** TASK MATERIAL follows **

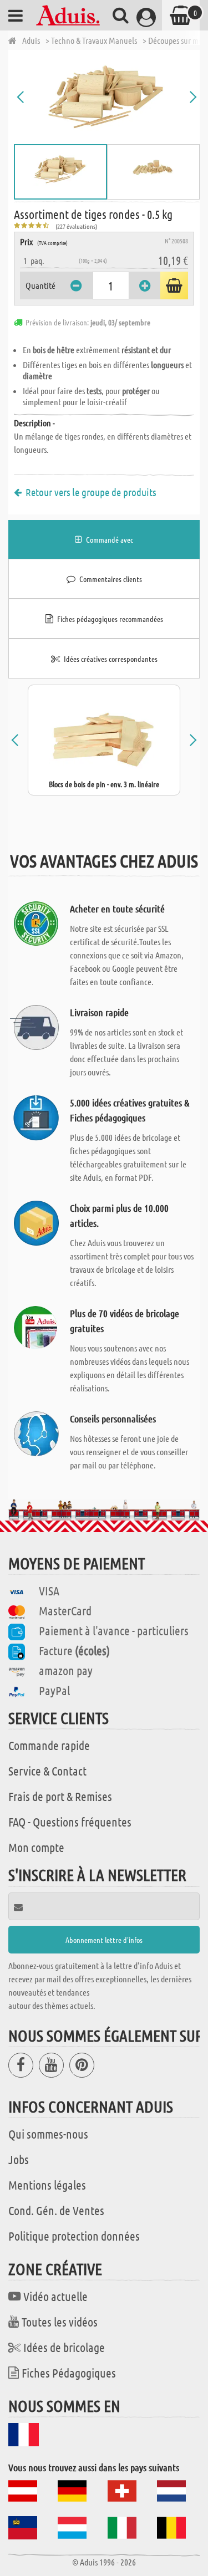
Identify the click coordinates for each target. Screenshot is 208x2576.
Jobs (18, 2159)
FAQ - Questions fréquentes (69, 1821)
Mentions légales (47, 2184)
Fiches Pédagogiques (69, 2372)
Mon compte (36, 1847)
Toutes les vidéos (60, 2321)
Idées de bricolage (64, 2347)
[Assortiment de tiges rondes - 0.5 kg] (107, 97)
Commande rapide (49, 1745)
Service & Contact (47, 1770)
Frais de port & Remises (60, 1796)
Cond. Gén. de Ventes (56, 2210)
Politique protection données (74, 2235)
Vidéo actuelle (55, 2296)
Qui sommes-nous (48, 2133)
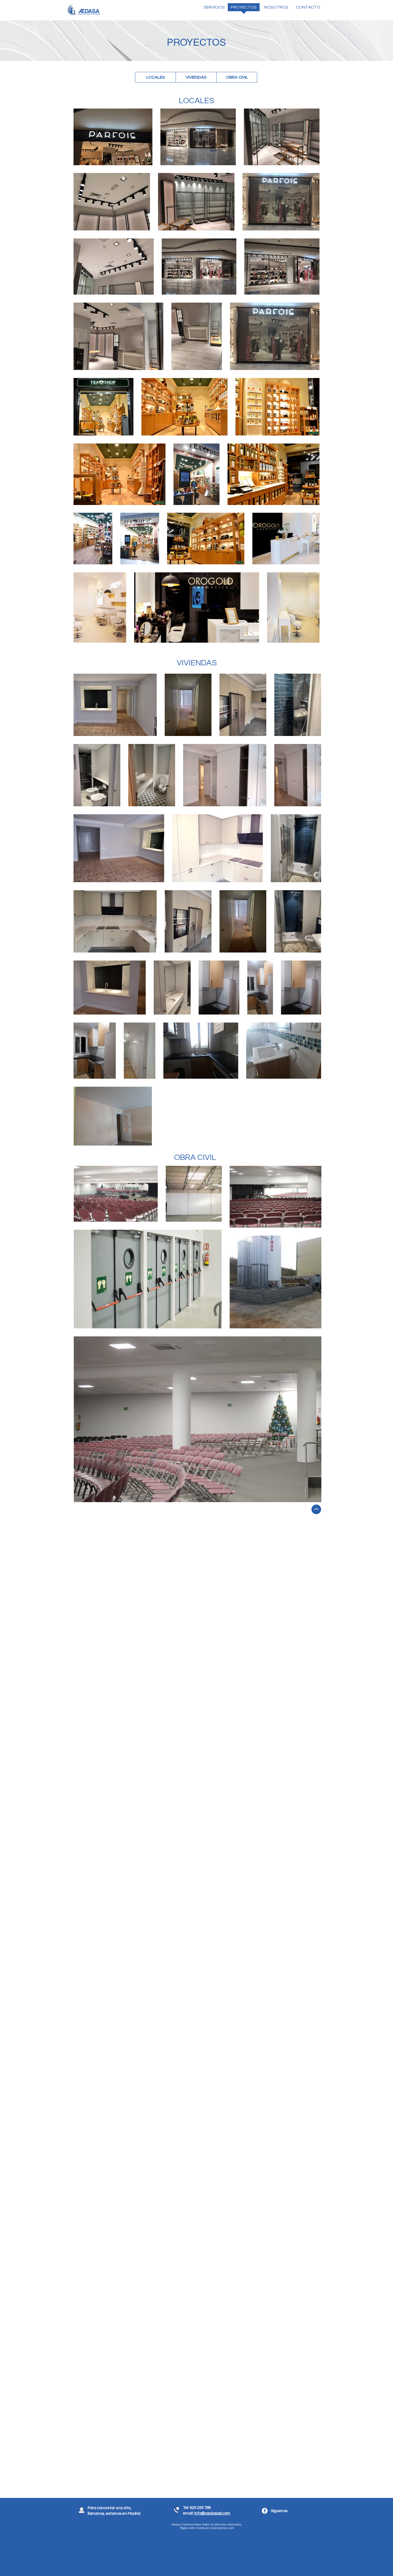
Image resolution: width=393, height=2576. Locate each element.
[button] (212, 9)
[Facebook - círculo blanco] (265, 2511)
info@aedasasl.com (212, 2513)
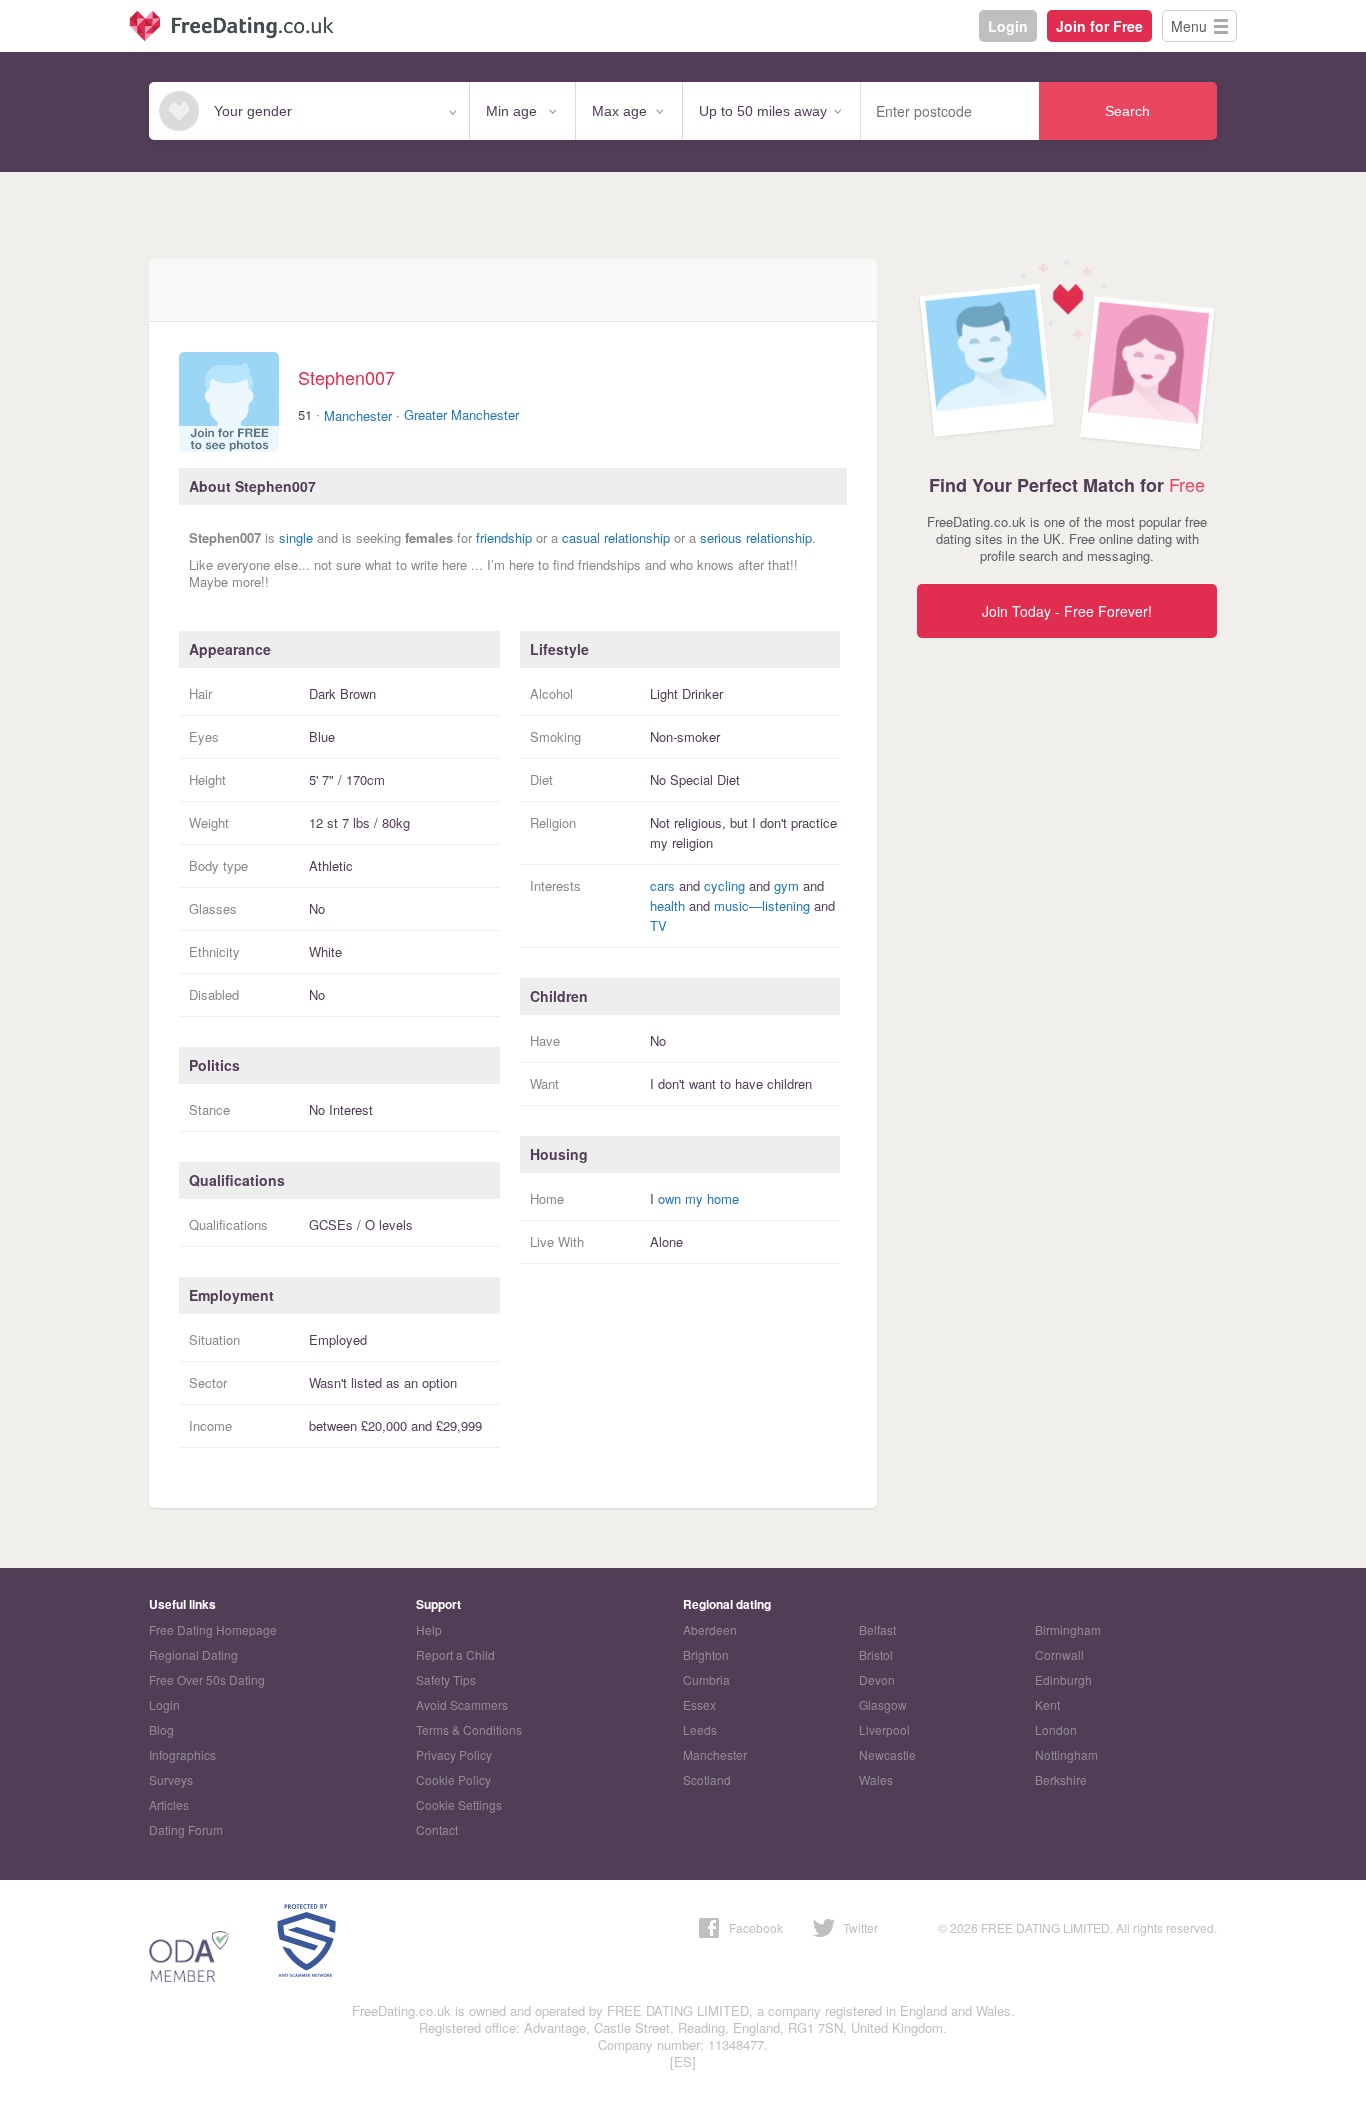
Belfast (877, 1629)
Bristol (876, 1654)
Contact (437, 1829)
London (1056, 1729)
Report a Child (455, 1654)
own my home (698, 1198)
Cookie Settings (459, 1804)
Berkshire (1061, 1779)
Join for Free (1099, 26)
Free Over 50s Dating (207, 1679)
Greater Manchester (461, 414)
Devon (877, 1679)
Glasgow (883, 1704)
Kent (1047, 1704)
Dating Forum (186, 1829)
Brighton (706, 1654)
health (667, 905)
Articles (169, 1804)
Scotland (707, 1779)
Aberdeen (710, 1629)
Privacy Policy (454, 1754)
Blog (161, 1729)
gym (786, 885)
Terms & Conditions (469, 1729)
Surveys (171, 1779)
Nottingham (1066, 1754)
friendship (504, 537)
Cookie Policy (453, 1779)
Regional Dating (193, 1654)
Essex (699, 1704)
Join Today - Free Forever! (1067, 611)
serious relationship (756, 537)
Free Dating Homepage (213, 1629)
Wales (876, 1779)
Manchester (358, 415)
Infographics (182, 1754)
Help (429, 1629)
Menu (1189, 26)
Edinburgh (1063, 1679)
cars (662, 885)
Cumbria (706, 1679)
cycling (724, 885)
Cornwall (1059, 1654)
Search (1127, 111)
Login (1008, 26)
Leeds (700, 1729)
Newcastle (887, 1754)
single (296, 537)
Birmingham (1068, 1629)
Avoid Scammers (462, 1704)
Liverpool (884, 1729)
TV (658, 925)
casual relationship (616, 537)
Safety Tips (446, 1679)
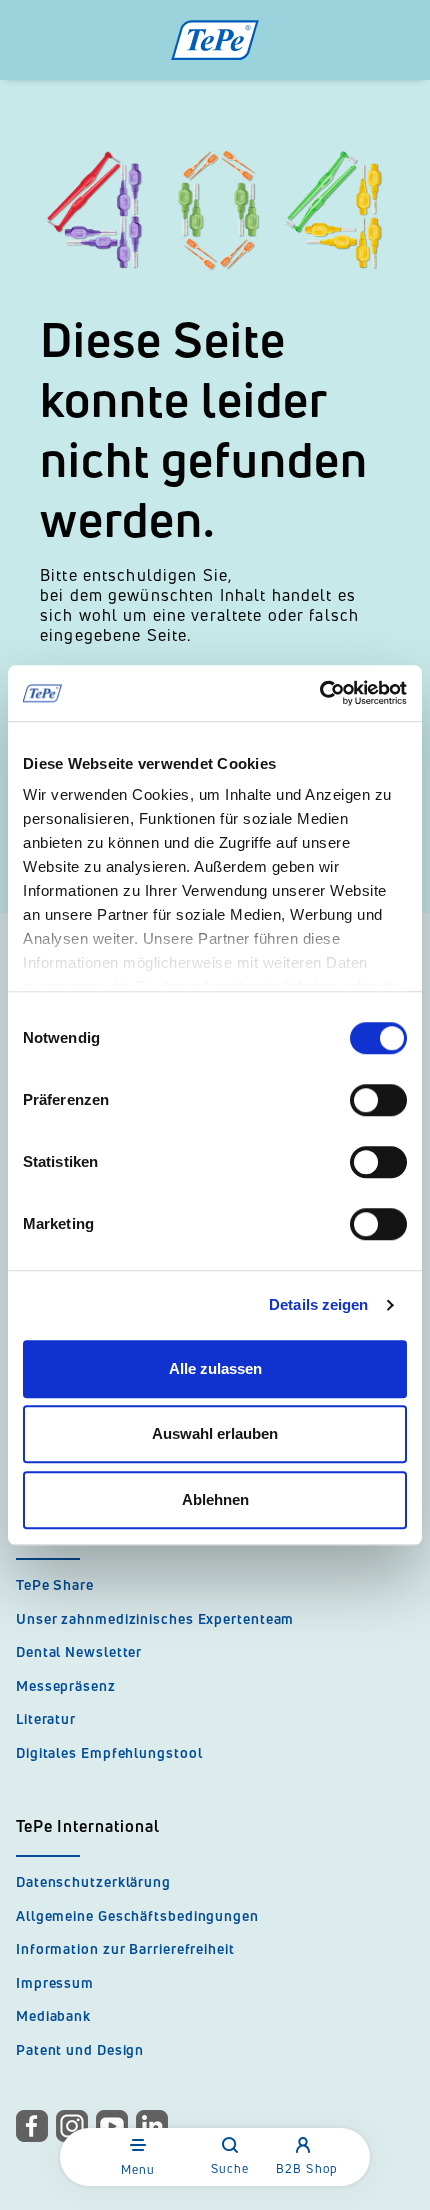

** End of TASK MATERIAL **

* _TASK DETAILS_:
Show all lines from the data that contain "Join".

* _ANSWER BELOW_:
Join for Free (1099, 26)
Join Today - Free Forever! (1067, 611)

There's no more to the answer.